Immune reactivity 30 dpi was reduced by forced turnover of microglia. A, Adult male C57BL/6 mice were subjected to mFPI (TBI) or left as uninjured controls. At 7 dpi, mice were provided diets formulated with either vehicle or a CSF1R antagonist (PLX5622) for 7d, and then returned to their standard rodent chow at 14 dpi. At 30 dpi (16 d of microglia repopulation), mice received an intraperitoneal injection of either saline or LPS (0.5 mg/kg) and locomotor activity and social exploratory behavior were assessed 0, 4, 8, 12, and 24 h later (n = 9). At 24 (n = 6) and 72 h (n = 8) after LPS, a coronal section was collected for mRNA analyses. B, Time spent mobile in the open field over the 24-h time course. C, Time spent mobile in the open field at 24 h postinjection. D, Social exploratory behavior with a novel juvenile over the 24-h time course postinjection. E, Social behavior with a novel juvenile at 24 h postinjection. F, mRNA levels of Ccl2, Il1b, and Tlr4 were determined in a coronal brain section 24 and 72 h postinjection.

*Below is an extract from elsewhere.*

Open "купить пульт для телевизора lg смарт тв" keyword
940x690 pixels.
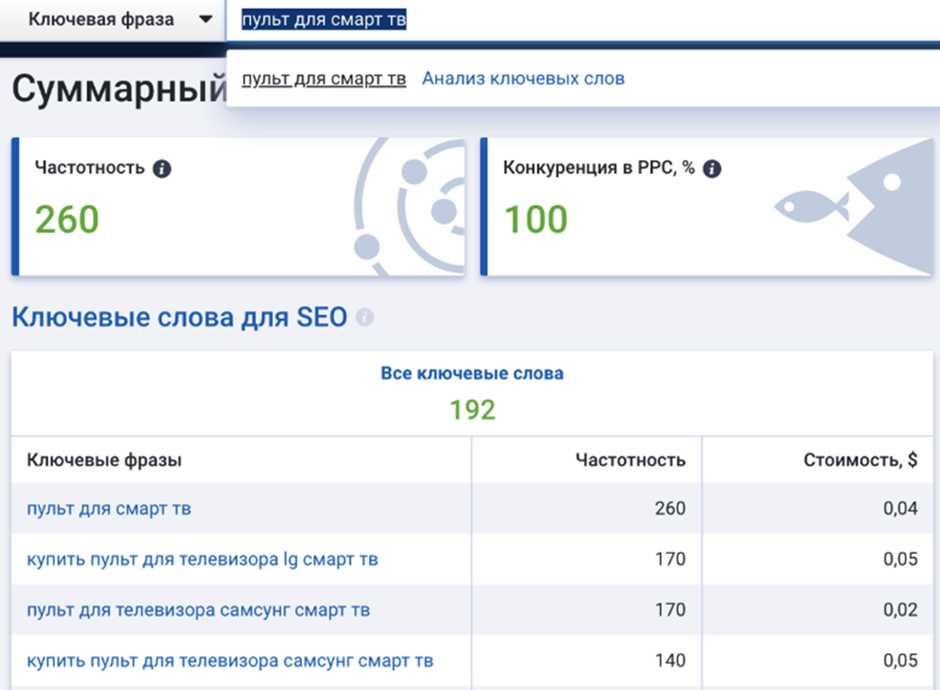coord(202,559)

G, Representative images of Iba-1⁺ labeling in the cortex 72 h postinjection. H, Percent area of Iba-1⁺ microglia labeling in the cortex (n = 5). Bars represent mean ± SEM. Means with * are significantly different from CON-Veh (p < 0.05) and means with † are significantly different from both CON-Veh and PLX-Repop (p < 0.05).